▸ **Quoted passage**
— START —

Meanwhile, it’s now officially earnings season. Some managements will offer earnings guidance while others will step back. Earnings in general for the first quarter will be good and consumer spending in April will be strong as buyers look to clean out pre-tariff inventory. But the outlook today for May and June is gloomy. It seems the only certainty about tariffs is that the way they will look like in a few weeks will be different than how they stack up today.
That was highlighted with an exclamation point this weekend. After markets closed Friday, it was revealed that the escalating reciprocal tariffs applied to a host of technology products manufactured in China, from iPhones to semiconductor capital equipment, will be waived for now. But on the Sunday news shows, Commerce Secretary Lutnick noted this reprieve wasn’t permanent and sectoral tariffs on semiconductors were coming. President Trump promised more details today. The roller coaster ride continues.
Trying to reorient a world trade structure that has been in place for more than 50 years in 90 days was always going to be gut wrenching and chaotic. Furthermore, we have no idea whether the new world order is going to generate beneficial change. Will companies reshore manufacturing here with tariff protection that may only be temporary? Will foreign-based companies move production to our shores? Even, if for instance, an Asian auto manufacturer builds an assembly plant here using foreign parts, will they be granted tariff relief that would make such a project economically viable? Commerce Secretary Lutnick talks of millions and millions ready to assemble smart phones. Really? Only about 12 million Americans today work within the manufacturing sector and maybe only half of them actually work in the plants themselves. And even if there are a few million who might take such jobs, at what cost, given that the tariffs will be a financial burden on the rest of the country?
The answers today are unknown as are the ultimate consequences of these policy shifts. One needs to look at markets as well as changing economic data for answers. By markets, I mean not just the stock market, but bond, currency and commodity markets as well. As Trump’s draconian stance of tariffs that probably peaked on April 2 moderate, hopefully markets will react favorably. But that assumes no recession and modest or negligible impact on long-term inflation expectations. That might be a big ask.
Trump was elected in the belief that he would control our borders, reduce inflation, improve manufacturing, and reduce the size of government. He moved with haste while he had maximum political capital. Some will applaud the speed of his actions while others focus on the mistakes made by haste. The proof will be in the state of the economy over the months ahead. Tariffs are the hardest part of the package to swallow, the most expensive. I would expect volatility to remain high at least over the next several weeks. For now, that is chasing money out of the U.S. to safer havens. Witness the dollar’s ongoing decline. Dollar weakness might actually be a help to reported corporate earnings but the coinciding flight of capital is going to suppress investment in the U.S., Trump’s primary goal.
Even with the temporary tariff relief offered over the past two weeks, the level of tariffs in place will result in a tax increase of hundreds of billions of dollars, a tax importers, exporters, and consumers will have to share. The extra money you spend to buy an avocado or a new car is money you won’t spend elsewhere. It’s hard to be positive on markets now until we can see hints of blue skies on the horizon once tariff policy is “finalized”. As companies report earnings over the next few weeks, it will be hard to see optimism, acknowledging that daily market moves will be impacted by daily tariff missives from the White House either raising of lowering barriers.
Today, Academy Award winner Adrian Brody is 52. Actress Julie Christie turns 85.

— END —

▸ **Data lines**

— START —

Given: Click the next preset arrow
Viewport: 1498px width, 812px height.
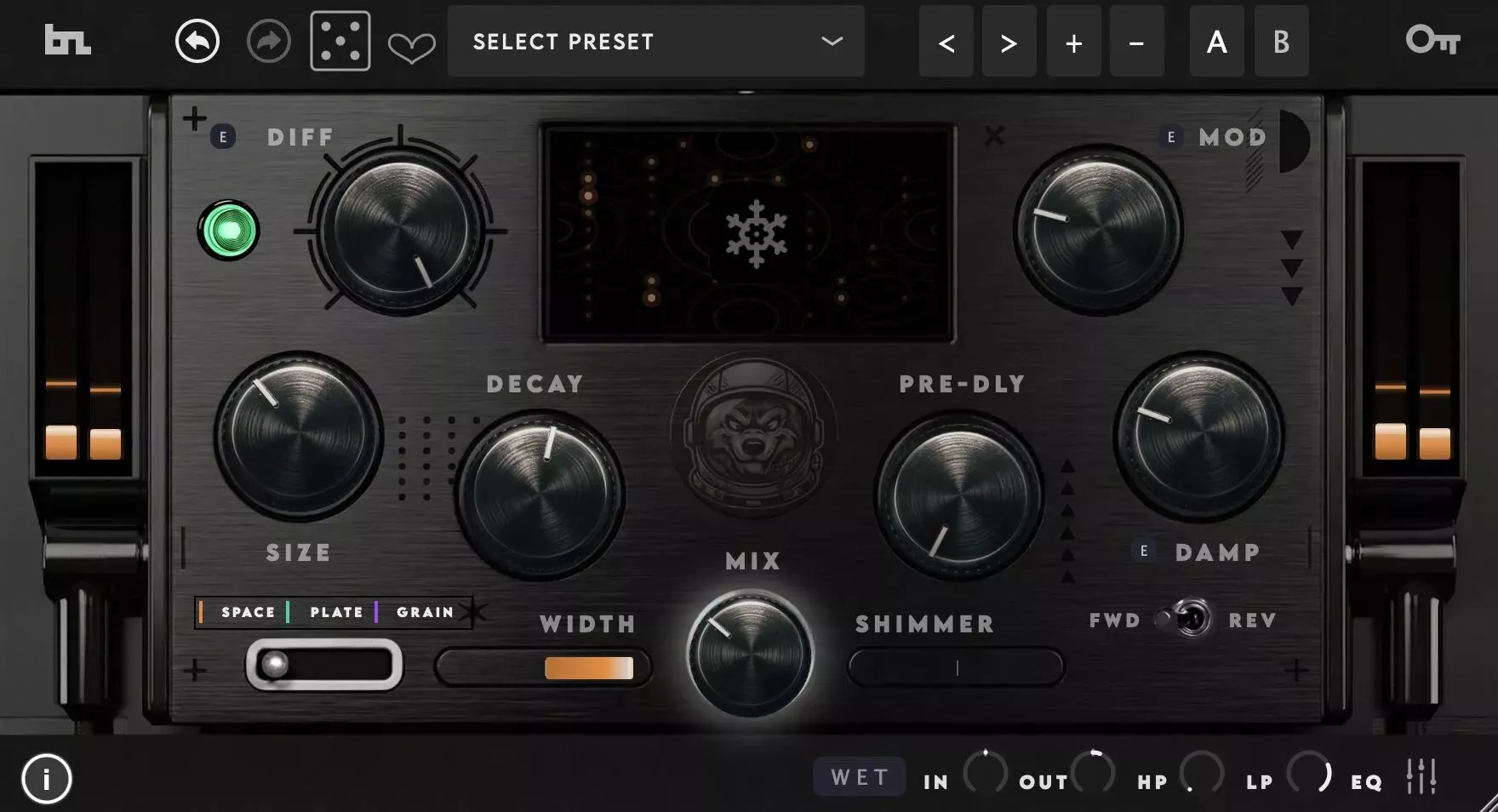Looking at the screenshot, I should [1009, 41].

— END —

▸ **Exercise set**
1 > Summarize the tariff commentary in two sentences.
2 > Answer these questions from the tariff commentary.
(a) About how many Americans work within the manufacturing sector today?
(b) On what date did the tariff stance probably peak?
(c) Which products had their escalating reciprocal tariffs waived for now?

▸ **Responses to the exercise**
1 > Tariff policy keeps shifting: a waiver of reciprocal tariffs on Chinese-made technology products was announced, then called temporary by the Commerce Secretary, and no one knows whether the new trade order will bring beneficial change such as reshored manufacturing. The author expects market volatility to stay high, points to capital leaving the U.S. as the dollar declines, and notes that even with the relief, current tariffs amount to a tax increase of hundreds of billions of dollars shared by importers, exporters, and consumers.

2 >
(a) About 12 million.
(b) April 2.
(c) Technology products manufactured in China, from iPhones to semiconductor capital equipment.